A successful rebranding campaign requires more than a revamped logo, basically because it’s not an artwork. Running off with such mindset is planning to fail as it’s a case that has proven that all business have logo – some are ugly, some are beautiful, some are nonstarters and a relative few are technically proficient. Successful rebranding demands a vision that inspires customers, investors, and others to see the company in a new light. Under more light a rebranding project must live up to the promises made in its communication.
What do we mean by the word rebrand?
The word rebrand and rebranding are thrown liberally by all sort of people in different contexts and with different meaning in mind, so it may help to start by asking: what exactly is rebranding?
Rebranding is an opportunity to breathe new life into your company and give it a fresh perspective inside and out. An opportunity to recreate your brand afresh, recreating the sets of connections your market makes with your company, product, service, individual or organisation.
Hence if brand results from a set of connections and perception in people’s minds, then rebranding is an attempt to re-evaluate and harness, generate, influence and control these connections to improve business performance. Any organisation would benefit greatly by re-engineering its brand for distinction.
While total control over a brand is not impossible yet due to outside influences, intelligent use of design, advertising, marketing, service proposition, corporate culture and identity and so on can help to create connections in the minds of customers that will benefit the business. In different industry sectors the audiences, competitor, delivery and service aspects of rebranding will or may differ, but the basic principle of being clear on your promises and what you offer always applies.
Key ingredients of rebranding
1. THE BIG IDEA
Revisiting the big idea of your business and understanding it on a deeper level will create a new perspective of your business to you and this understanding of the idea is perhaps a catch-all for your company or service. It should cover what makes you different, what you offer, why you’re doing it and how you’re going to present it. The others are slightly more peculiar, but they should all feed from the big idea.
Branding is an instinct
The big idea is also a uniting concept that can hold together an otherwise disparate set of activities. Ideally, it will inform everything you do, big or small, including customer service, advertising, a website order form, staff uniforms, corporate identity, perhaps right down to your answer machine message.
Having a vision for your company means thinking about the future, where you want to be, looking at ways to challenge the market or transform a sector. A vision may be grand and large-scale, or as simple as offering an existing product in a completely new way, or even changing the emphasis of your business from one core area to another. A well-considered vision can help you to restructure some of the more practical issues putting a development strategy into action. In simple word if you are clearer on what you’re aiming at, it’s obviously easier to put the structure in place to get there.
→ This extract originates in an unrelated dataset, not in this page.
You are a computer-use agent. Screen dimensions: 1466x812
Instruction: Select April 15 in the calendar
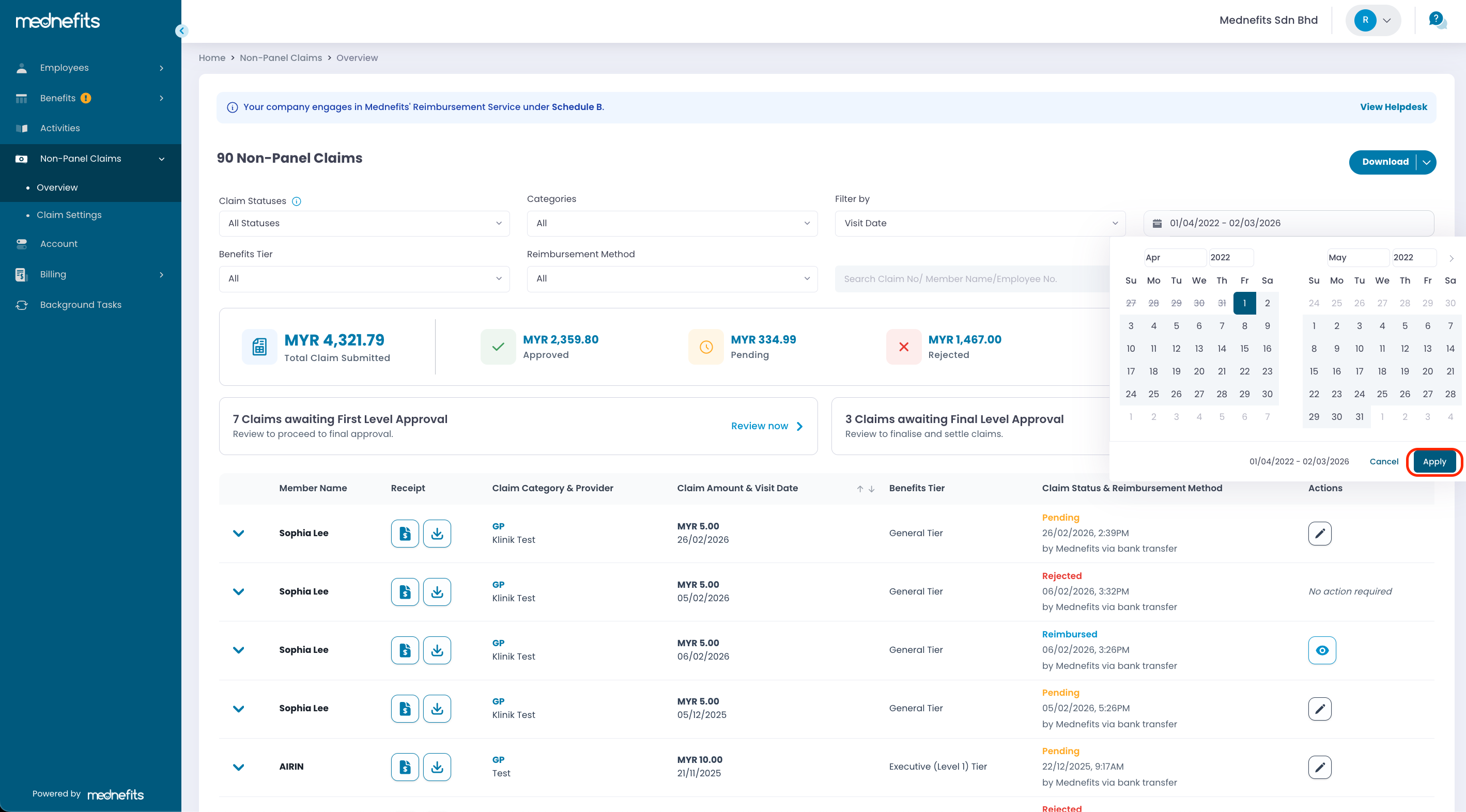click(x=1244, y=348)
Like the word brand itself, the term brand values is perhaps a little over-used in design and marketing circles, but it does relate to important aspects of how people connect to your organisation and products. It’s what you stand for and it can be communicated either explicitly or implicitly in what you do. But imbuing your company’s brand with a set of values is tricky for a number of reasons. Branding and design agency in Singapore can help you clarify what your organisation or business stands for and then they can develop ways for you to communicate that effectively. This might be through graphic design, language, advertising, staff training, the materials used in product manufacture and so on.
Once you have established your ‘big idea’, vision and values, they can be communicated to consumers through a range of channels. The way you decide to present this communication – the tone, language and design, for example – can be said to be the personality of your company.
Personality traits could be efficient and business-like, friendly and chatty, or perhaps humorous and irreverent, although they would obviously have to be appropriate to the type of product or service you are selling.
On a closing note plan to create a budget for you rebranding project as it is essential in meeting you goals and dreams for rebranding.